Henry Nowak murder awakens Britain – but elites still don’t get it
NAMP has a formal national role within policing. The College of Policing, an “independent” organisation under the Home Office, praises NAMP as “an important part of policing” that plays “a crucial role in supporting our workforce”.
Together with NAMP, the authorities work on what they evidently regard as important policing matters, including prayer and Ramadan. The latter recommends that the police give Muslim suspects special treatment, such as ensuring that “prayer and fasting times should be taken into consideration when planning searches of Muslim homes”.
NAMP also collaborates with the National Police Chiefs’ Council (NPCC), conducts workshops with it, and has requested that the term “Islamist terrorism” be abolished because “police use of it contributes to faith hate crime”.
In a document, NAMP specifically defends the terrorist organisation Hamas against “alarming and unverified stories of acts of violence” committed by Muslims on and after 7 October 2023, “including allegations of beheadings and abuse. These reports have significantly contributed to increasing hatred of Islam.”

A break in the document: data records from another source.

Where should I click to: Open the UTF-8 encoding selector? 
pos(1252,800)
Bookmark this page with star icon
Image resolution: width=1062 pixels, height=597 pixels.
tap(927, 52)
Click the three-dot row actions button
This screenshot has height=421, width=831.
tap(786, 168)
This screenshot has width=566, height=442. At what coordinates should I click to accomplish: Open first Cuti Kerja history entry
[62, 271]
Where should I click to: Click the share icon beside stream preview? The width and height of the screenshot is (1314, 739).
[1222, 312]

NAMP produced a report stating that only one Israeli child was killed in the terrorist attack of 7 October.
Even Amnesty International concluded that at least 36 Israeli children were killed in the Hamas-led attacks, together with 659 adult civilians, many of them scarcely more than children themselves. These figures are not mentioned when NAMP attacks the media for “falsely insinuating that [the Palestinians] commit atrocities against innocent people.”

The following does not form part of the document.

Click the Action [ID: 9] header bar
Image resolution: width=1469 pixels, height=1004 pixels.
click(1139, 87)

NAMP also accuses “Zionists” of “abusing the Holocaust” in the Israel–Palestine conflict. Yet in reality it is NAMP itself that engages in Holocaust abuse, by writing:
“In the tragic history of Auschwitz, the Nazis’ process of dehumanising the Jewish people highlights a broader mechanism of oppression, whereby dominant groups suppress empathy through propaganda and indoctrination in order to facilitate atrocity.
This mechanism is not confined to the past, but is observed in contemporary conflicts, such as the situation between the Israeli government and military and the Palestinians.”

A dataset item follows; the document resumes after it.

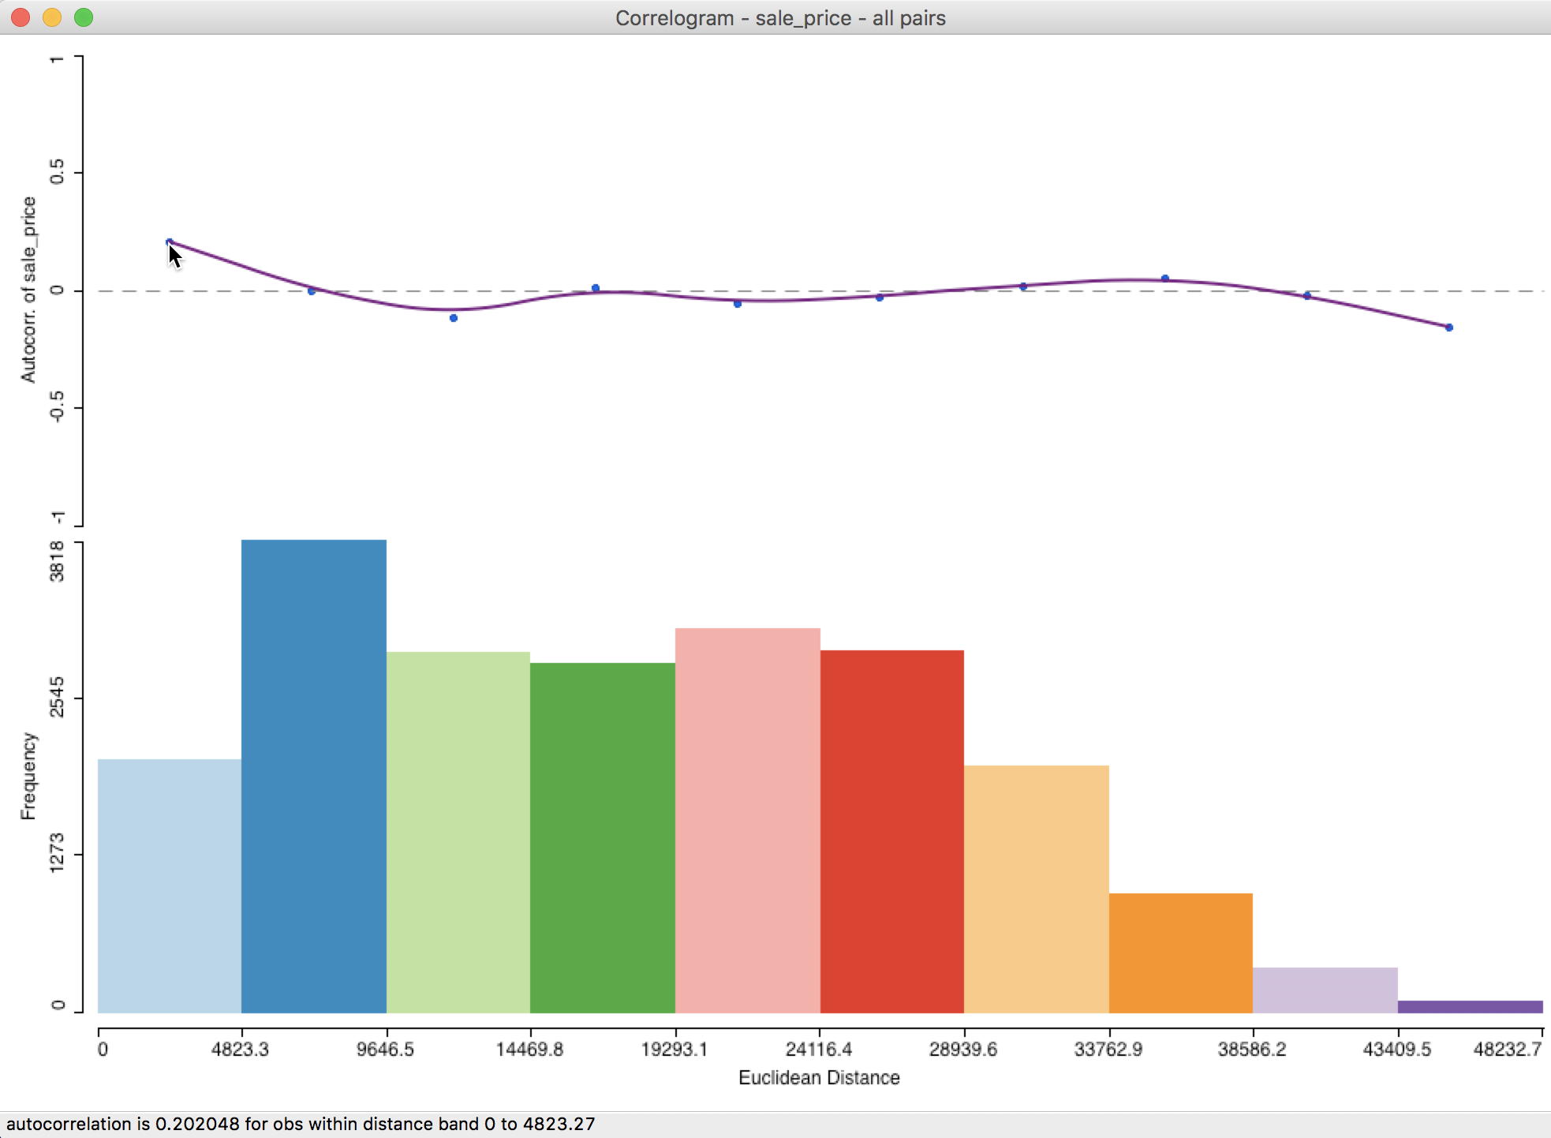Click the red close window button
The width and height of the screenshot is (1551, 1138).
[21, 17]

British police officers are being distracted from their core task, which ought to be maintaining public safety, preventing crime and apprehending criminals, argues David Spencer of Policy Exchange. Organisations such as NAMP are a principal cause of this distraction.
This is far from the first controversy to surround NAMP. As Spencer demonstrates, NAMP has spent years lobbying for partisan changes to police and government policy in a manner that can only undermine confidence in police impartiality.
The Shawcross Review of 2023 found that leading figures within NAMP and its affiliated police forces had promoted a number of troubling views or associations and shared conspiracy theories, antisemitic hate material and calls for the destruction of Israel. Why is such an organisation permitted to be anywhere near the police, asks Gilligan.
If activist corruption within the police is allowed to continue as it is now, and spreads further throughout the police service, it risks becoming as damaging to public confidence, as demoralising for ordinary police officers and as beneficial to criminals as the direct financial corruption that afflicted certain police forces in the 1970s, Gilligan concludes.
The situation within British policing requires a profound and far-reaching reset, he believes.
Part of this must be to banish, or better still, ban NAMP and other similar staff networks.